Problem to work on: Every line of the records below should be restated exactly.

[Pixel coordinate grounding data]
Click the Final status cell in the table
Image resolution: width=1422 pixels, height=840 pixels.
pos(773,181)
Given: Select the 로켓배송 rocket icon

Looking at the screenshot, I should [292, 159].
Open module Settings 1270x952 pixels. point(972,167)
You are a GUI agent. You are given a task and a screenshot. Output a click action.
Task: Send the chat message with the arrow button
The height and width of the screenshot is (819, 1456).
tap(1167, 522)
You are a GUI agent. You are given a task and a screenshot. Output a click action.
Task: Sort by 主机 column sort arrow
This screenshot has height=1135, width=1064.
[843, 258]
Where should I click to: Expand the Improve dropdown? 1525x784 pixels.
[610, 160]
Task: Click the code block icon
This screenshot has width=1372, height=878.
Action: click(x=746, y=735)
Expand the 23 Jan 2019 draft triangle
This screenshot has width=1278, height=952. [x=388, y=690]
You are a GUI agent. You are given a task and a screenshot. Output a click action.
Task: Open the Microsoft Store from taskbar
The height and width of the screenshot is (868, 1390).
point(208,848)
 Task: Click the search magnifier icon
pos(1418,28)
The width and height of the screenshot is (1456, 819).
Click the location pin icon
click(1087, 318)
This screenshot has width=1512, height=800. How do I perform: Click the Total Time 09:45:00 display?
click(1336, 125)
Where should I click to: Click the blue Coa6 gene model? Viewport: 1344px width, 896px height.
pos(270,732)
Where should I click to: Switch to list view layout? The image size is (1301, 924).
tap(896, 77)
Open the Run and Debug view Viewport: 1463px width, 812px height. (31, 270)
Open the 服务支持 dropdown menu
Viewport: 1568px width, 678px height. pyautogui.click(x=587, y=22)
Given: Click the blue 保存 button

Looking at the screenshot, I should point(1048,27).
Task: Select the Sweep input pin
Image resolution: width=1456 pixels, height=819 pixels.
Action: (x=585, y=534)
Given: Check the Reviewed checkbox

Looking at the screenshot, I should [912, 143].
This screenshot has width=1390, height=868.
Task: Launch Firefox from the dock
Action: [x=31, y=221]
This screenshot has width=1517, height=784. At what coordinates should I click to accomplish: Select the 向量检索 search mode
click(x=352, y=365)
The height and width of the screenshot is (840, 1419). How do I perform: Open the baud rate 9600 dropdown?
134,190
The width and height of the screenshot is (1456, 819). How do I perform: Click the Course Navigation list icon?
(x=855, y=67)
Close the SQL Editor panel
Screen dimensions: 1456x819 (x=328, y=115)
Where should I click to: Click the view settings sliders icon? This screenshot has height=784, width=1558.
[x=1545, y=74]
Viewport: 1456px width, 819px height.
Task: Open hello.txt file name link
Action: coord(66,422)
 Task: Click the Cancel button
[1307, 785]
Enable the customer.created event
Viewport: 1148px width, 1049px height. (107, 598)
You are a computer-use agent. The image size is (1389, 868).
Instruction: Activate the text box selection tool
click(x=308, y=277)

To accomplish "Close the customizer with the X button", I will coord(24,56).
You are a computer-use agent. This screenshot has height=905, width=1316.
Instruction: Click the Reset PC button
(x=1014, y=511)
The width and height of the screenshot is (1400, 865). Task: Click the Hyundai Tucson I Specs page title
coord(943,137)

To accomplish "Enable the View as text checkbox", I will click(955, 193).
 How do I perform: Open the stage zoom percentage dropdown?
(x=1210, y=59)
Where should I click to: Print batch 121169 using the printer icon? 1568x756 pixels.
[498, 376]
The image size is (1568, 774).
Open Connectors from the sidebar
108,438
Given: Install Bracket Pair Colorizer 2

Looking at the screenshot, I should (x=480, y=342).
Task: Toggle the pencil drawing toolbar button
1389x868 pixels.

Written solution:
Click the Final status cell in the table
Image resolution: width=1422 pixels, height=840 pixels.
pos(773,181)
Given: Select the 로켓배송 rocket icon

Looking at the screenshot, I should [292, 159].
Open module Settings 1270x952 pixels. point(972,167)
You are a GUI agent. You are given a task and a screenshot. Output a click action.
Task: Send the chat message with the arrow button
The height and width of the screenshot is (819, 1456).
tap(1167, 522)
You are a GUI agent. You are given a task and a screenshot. Output a click action.
Task: Sort by 主机 column sort arrow
This screenshot has height=1135, width=1064.
[843, 258]
Where should I click to: Expand the Improve dropdown? 1525x784 pixels.
[610, 160]
Task: Click the code block icon
This screenshot has width=1372, height=878.
Action: click(x=746, y=735)
Expand the 23 Jan 2019 draft triangle
This screenshot has width=1278, height=952. [x=388, y=690]
You are a GUI agent. You are given a task and a screenshot. Output a click action.
Task: Open the Microsoft Store from taskbar
The height and width of the screenshot is (868, 1390).
point(208,848)
 Task: Click the search magnifier icon
pos(1418,28)
The width and height of the screenshot is (1456, 819).
Click the location pin icon
click(1087, 318)
This screenshot has width=1512, height=800. How do I perform: Click the Total Time 09:45:00 display?
click(1336, 125)
Where should I click to: Click the blue Coa6 gene model? Viewport: 1344px width, 896px height.
pos(270,732)
Where should I click to: Switch to list view layout? The image size is (1301, 924).
tap(896, 77)
Open the Run and Debug view Viewport: 1463px width, 812px height. (31, 270)
Open the 服务支持 dropdown menu
Viewport: 1568px width, 678px height. pyautogui.click(x=587, y=22)
Given: Click the blue 保存 button

Looking at the screenshot, I should point(1048,27).
Task: Select the Sweep input pin
Image resolution: width=1456 pixels, height=819 pixels.
Action: (x=585, y=534)
Given: Check the Reviewed checkbox

Looking at the screenshot, I should [912, 143].
This screenshot has width=1390, height=868.
Task: Launch Firefox from the dock
Action: [x=31, y=221]
This screenshot has width=1517, height=784. At what coordinates should I click to accomplish: Select the 向量检索 search mode
click(x=352, y=365)
The height and width of the screenshot is (840, 1419). How do I perform: Open the baud rate 9600 dropdown?
134,190
The width and height of the screenshot is (1456, 819). How do I perform: Click the Course Navigation list icon?
(x=855, y=67)
Close the SQL Editor panel
Screen dimensions: 1456x819 (x=328, y=115)
Where should I click to: Click the view settings sliders icon? This screenshot has height=784, width=1558.
[x=1545, y=74]
Viewport: 1456px width, 819px height.
Task: Open hello.txt file name link
Action: coord(66,422)
 Task: Click the Cancel button
[1307, 785]
Enable the customer.created event
Viewport: 1148px width, 1049px height. (107, 598)
You are a computer-use agent. The image size is (1389, 868).
Instruction: Activate the text box selection tool
click(x=308, y=277)

To accomplish "Close the customizer with the X button", I will coord(24,56).
You are a computer-use agent. This screenshot has height=905, width=1316.
Instruction: Click the Reset PC button
(x=1014, y=511)
The width and height of the screenshot is (1400, 865). Task: Click the Hyundai Tucson I Specs page title
coord(943,137)

To accomplish "Enable the View as text checkbox", I will click(955, 193).
 How do I perform: Open the stage zoom percentage dropdown?
(x=1210, y=59)
Where should I click to: Print batch 121169 using the printer icon? 1568x756 pixels.
[498, 376]
The image size is (1568, 774).
Open Connectors from the sidebar
108,438
Given: Install Bracket Pair Colorizer 2

Looking at the screenshot, I should (x=480, y=342).
Task: Toggle the pencil drawing toolbar button
1389x868 pixels.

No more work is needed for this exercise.